Nine lower bound conjectures on streaming approximation algorithms for CSPs
Noah G. Singer
TL;DR
This paper surveys the landscape of streaming algorithms for Max-CSPs and introduces nine frontier conjectures that aim to delineate unconditional lower bounds in various streaming regimes. It analyzes both single-pass and multi-pass models, highlighting how results for Max-Cut and Max-DiCut differ with respect to input order and space usage, and it frames a general sketching dichotomy (CGSV24) that governs what can be achieved with polylogarithmic space versus sublinear superpolylogarithmic space. By connecting classical communication complexity reductions to streaming lower bounds, the work clarifies where nontrivial streaming approximations are possible and where they are provably hard, while outlining key conjectures that would unify and extend current bounds across CSPs like Max-Cut, Max-DiCut, Max-3-And, and monarchy-inspired predicates.
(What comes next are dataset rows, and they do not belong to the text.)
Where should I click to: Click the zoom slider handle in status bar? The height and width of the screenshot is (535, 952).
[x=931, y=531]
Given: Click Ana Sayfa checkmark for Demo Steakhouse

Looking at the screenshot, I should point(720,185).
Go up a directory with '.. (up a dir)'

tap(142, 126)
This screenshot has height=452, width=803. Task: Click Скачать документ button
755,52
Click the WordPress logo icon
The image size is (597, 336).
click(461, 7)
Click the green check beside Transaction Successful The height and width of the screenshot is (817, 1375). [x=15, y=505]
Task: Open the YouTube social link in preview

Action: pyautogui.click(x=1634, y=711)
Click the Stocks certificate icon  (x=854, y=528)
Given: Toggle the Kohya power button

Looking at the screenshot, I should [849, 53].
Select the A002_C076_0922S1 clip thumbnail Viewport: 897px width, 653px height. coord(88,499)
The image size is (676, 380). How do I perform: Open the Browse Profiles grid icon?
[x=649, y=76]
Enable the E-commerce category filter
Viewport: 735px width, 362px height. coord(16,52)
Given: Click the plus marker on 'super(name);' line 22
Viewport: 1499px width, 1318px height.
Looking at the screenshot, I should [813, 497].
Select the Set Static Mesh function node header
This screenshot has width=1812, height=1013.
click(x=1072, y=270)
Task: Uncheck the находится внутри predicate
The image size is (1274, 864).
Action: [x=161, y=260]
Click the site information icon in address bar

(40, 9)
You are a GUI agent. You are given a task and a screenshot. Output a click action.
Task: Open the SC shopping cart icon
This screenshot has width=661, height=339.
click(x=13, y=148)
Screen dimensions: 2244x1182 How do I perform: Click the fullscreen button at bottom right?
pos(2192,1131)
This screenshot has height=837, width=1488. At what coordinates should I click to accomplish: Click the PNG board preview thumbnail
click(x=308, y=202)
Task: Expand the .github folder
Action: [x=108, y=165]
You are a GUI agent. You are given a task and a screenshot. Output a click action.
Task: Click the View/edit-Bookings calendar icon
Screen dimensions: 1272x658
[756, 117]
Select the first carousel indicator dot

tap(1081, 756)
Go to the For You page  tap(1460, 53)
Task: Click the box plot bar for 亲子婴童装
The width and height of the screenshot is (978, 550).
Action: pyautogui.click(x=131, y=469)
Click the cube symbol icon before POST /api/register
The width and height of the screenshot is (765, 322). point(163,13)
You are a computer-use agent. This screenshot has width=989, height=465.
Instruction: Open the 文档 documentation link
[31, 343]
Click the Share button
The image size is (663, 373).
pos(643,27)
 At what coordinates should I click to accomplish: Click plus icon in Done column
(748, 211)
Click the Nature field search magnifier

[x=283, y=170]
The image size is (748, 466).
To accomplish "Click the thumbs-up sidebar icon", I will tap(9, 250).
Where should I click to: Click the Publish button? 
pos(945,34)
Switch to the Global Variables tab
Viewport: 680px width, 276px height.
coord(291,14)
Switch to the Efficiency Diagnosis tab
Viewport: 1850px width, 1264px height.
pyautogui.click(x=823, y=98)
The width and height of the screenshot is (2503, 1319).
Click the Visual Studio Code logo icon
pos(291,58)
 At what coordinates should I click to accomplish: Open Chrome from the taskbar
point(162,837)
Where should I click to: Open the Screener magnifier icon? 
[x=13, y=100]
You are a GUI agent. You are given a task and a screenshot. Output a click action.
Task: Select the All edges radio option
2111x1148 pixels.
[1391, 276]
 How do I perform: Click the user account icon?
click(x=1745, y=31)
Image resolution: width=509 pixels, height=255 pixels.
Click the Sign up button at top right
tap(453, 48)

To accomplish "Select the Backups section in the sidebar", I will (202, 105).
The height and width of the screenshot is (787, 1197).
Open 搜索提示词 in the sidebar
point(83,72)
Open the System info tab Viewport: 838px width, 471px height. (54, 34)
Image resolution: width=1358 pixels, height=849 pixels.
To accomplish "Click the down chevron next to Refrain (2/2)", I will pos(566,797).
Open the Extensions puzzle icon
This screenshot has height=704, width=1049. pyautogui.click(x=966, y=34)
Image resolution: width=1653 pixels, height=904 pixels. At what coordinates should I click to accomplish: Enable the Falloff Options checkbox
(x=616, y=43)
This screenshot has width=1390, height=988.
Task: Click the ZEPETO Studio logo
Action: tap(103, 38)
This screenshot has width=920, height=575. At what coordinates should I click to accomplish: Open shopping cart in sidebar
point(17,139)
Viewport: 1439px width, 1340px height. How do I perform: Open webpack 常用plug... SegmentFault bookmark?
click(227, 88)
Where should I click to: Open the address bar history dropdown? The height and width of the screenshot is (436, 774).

The joint aim is to map the limits of streaming CSP approximations, inform future algorithm design, and guide the search for tight, space-accuracy tradeoffs with broad implications for sublinear-memory computation. The findings have significant implications for understanding information-theoretic constraints on compression of CSP instances and for guiding practical streaming algorithms in graph- and predicate-based optimization problems.
Abstract
In this column, we overview recent progress by many authors on understanding the approximability of constraint satisfaction problems (CSPs) in low-space streaming models. Inspired by this recent progress, we collate nine conjectural lower bounds against streaming algorithms for CSPs, some of which appear here for the first time.